Arkansas’s and Indiana’s governors have signed bills in recent days to prevent pharmacy benefit managers (PBMs) from discriminating against 340B covered entities, and a similar bill is awaiting the Tennessee governor’s signature.
Arkansas Gov. Asa Hutchinson (R) signed his state’s 340B non-discrimination bill, HB 1881, on Tuesday. In addition to stopping discriminatory contracting in the 340B program by commercial insurers and pharmacy benefit managers (PBMs), it includes language to stop drug manufacturers from denying 340B pricing on drugs distributed by contract pharmacies. The latter provisions are believed to be the first of their kind in the nation. We reported in greater depth on the bill last week.
Indiana Gov. Eric Holcomb (R) signed his state’s 340B bill, HB 1405, on April 29. It includes language specifically aimed at stopping payers and PBMs from requiring 340B covered entities’ patients to obtain specialty drugs exclusively from the payer or PBM’s chosen pharmacy, not an entity’s in-house pharmacy or contract pharmacies—an issue of growing importance to hospital groups nationally. We reported on state House committee action on the bill in February.
Tennessee’s legislation is a beefed-up version of a bill introduced during the legislature’s 2020 session. Last June, a Senate committee paused further consideration by designating it for further study.
The state House on Tuesday passed the updated bill by an 88-1 vote. The Senate then approved it 28-4, sending it to Gov. Bill Lee (R).

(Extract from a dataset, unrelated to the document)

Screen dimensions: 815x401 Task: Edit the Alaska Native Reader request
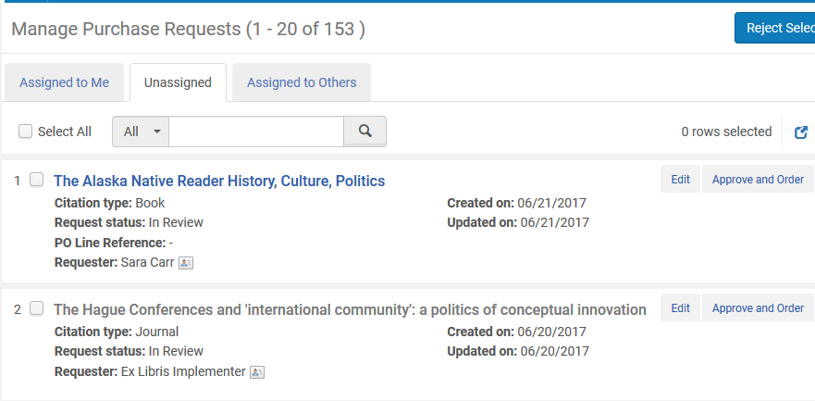tap(681, 180)
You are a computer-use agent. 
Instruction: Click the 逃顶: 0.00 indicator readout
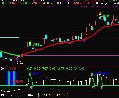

The bill prohibits health insurance issuers, managed health insurance issuers, pharmacy benefits managers (PBMs), and other third-party payers from
- Reimbursing a 340B entity for pharmacy-dispensed drugs at a rate lower than the rate paid for the same drug to pharmacies that are not 340B entities
- Assessing a fee, chargeback, or adjustment upon a 340B entity that is not equally assessed on non-340B entities
- Excluding 340B entities from its network of participating pharmacies based on criteria that is not applied to non-340B entities
- Requiring a claim for a drug by national drug code number to include a modifier to identify that the drug is a 340B drug
- Discriminating against a 340B entity in a manner that
- Does not let them participate as a participating provider in a policy under the same conditions offered to other providers and preventing policy beneficiaries from selecting the participating pharmacy of their choice
- Prevents or interferes with the patient’s choice to receive 340B purchased drugs from the 340B entity.
The bill further prohibits PBMs from
- Charging a covered entity an amount greater than the reimbursement paid by a PBM to a contracted pharmacy for the prescription drug or device
- Reimbursing a contracted pharmacy for a prescription drug or device an amount that is less than the actual cost to that pharmacy for the prescription drug or device.
“I commend our legislators for passing this bill so that organizations like Cempa across our great state can continue to eliminate health barriers and disparities through the 340B program,” said Shannon Stephenson, CEO of Cempa Community Care, a Chattanooga-based federally qualified health center look-alike that participates in 340B and lobbied for the bill’s passage. “We have fought tooth and nail against predatory Pharmacy Benefit Managers (PBMs) who’ve wanted to undercut the program to capture revenue for their own coffers. I now urge Gov. Lee to sign this bill into law so that we can continue to promote a safer and healthier Tennessee.”